Write what comes next in the text about the fourteenth-century Sienese casket, picking up after its last sentence.

## Text
>>>>>

Casket
Live auction begins on:
July 1, 01:00 PM GMT
Estimate
40,000 - 60,000 GBP
Lot Details
Description
Italian, Siena, 14th century
Casket
gilt and polychromed wood, with an original iron key
19 by 24 by 14.5cm., 7½ by 9½ by 5¾in.
C. Guerzi, Painting and Goldworking in Conversation. A Rare Fourteenth Century Sienese Casket, Milan, 2019
This beautiful and rare casket encapsulates the innovative artistic world of 14th-century Siena that was so brilliantly presented to audiences in London and New York last year in the exhibition Siena: The Rise of Painting 1300-1350. In these exhibitions sculpture in marble and ivory, metalwork and textiles were shown alongside the painting - as they were in the landmark 1982/3 exhibitions Il Gotico a Siena and L’Art Gothique Siennois - because to understand Sienese painting it is necessary to explore the interdependence of all forms of artistic expression. To have been an artist in Siena in the first half of the fourteenth century was to experience a vibrant environment of artistic creativity stimulated by enthusiastic state, private and religious patronage. Vividly imagined in Ambrogio Lorenzetti’s street scene in his Good Government fresco in the Palazzo Pubblico (1338-9), the shared influence of such a golden age created masterpieces in every field of artistic production.

<<<<<

## Dataset excerpt
>>>>>

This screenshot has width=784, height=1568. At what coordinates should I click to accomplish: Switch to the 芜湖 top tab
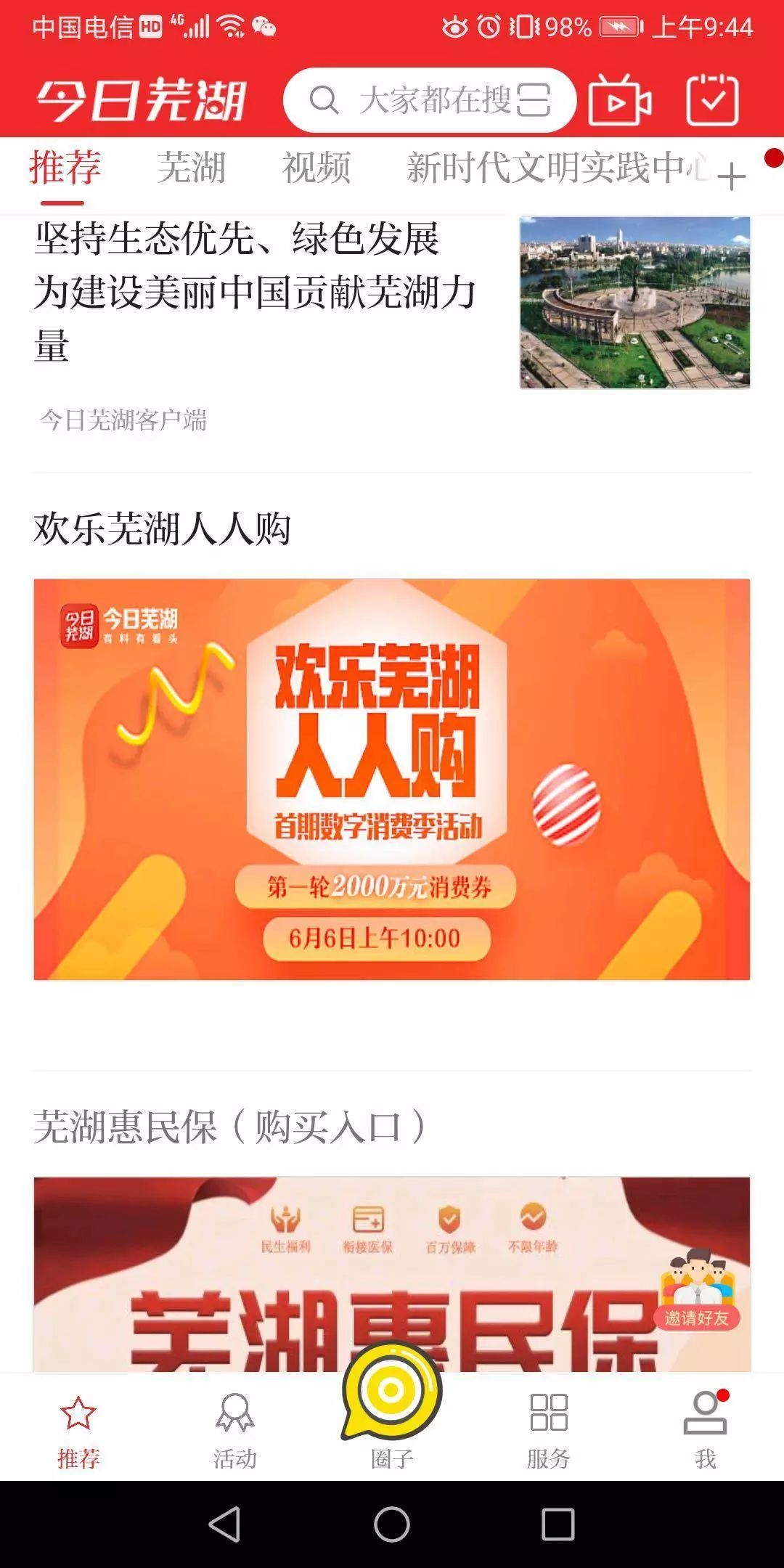[192, 168]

<<<<<

## Output for this exercise
A monographic study by Prof. Chiara Guerzi (available on request) has examined the importance and context of this outstanding casket. She notes that it is ‘attributable to a Sienese artist belonging to the close circle of the Lorenzetti brothers active in Siena before the mid-14th century and characterized by strong archaizing tendencies in the interpretation of the ornamentation [it] is currently the oldest work belonging to the rare typology of architectural caskets with a tapered lid, also known as ‘pagoda-style’ (op. cit. p. 23).
As an object made of moulded wood prepared with plaster, with gold and silver-gilt leaf on orange-red bole, burinated and painted in tempera with black and light blue pigments, the highly-skilled craftsman who created it has sought to challenge the boundaries between different artistic disciplines. It is simultaneously painting, woodwork and simulated metalwork. As Guerzi observes: ‘the abundant use of granulation, against which the plant motif is rendered in reserve in the areas left free of paint … confirms the desire to give this casket the precious and translucent appearance typical of gold objects. The entire surface of the casket was once gilded, with the exception of the dark borders framing the sides of the base and lid, and the outlines and light blue grounds of the medallions containing the gilded and reserved figures, which stand out like genuine champlevé enamels on a blue ground’.
Beyond its mimicking of gold and enamel works, the beautifully conceived images in quatrefoils of the Madonna and Child and five saints extend its definition as a wooden casket to be six miniature monochrome early Sienese paintings, in the manner of Lippo Vanni.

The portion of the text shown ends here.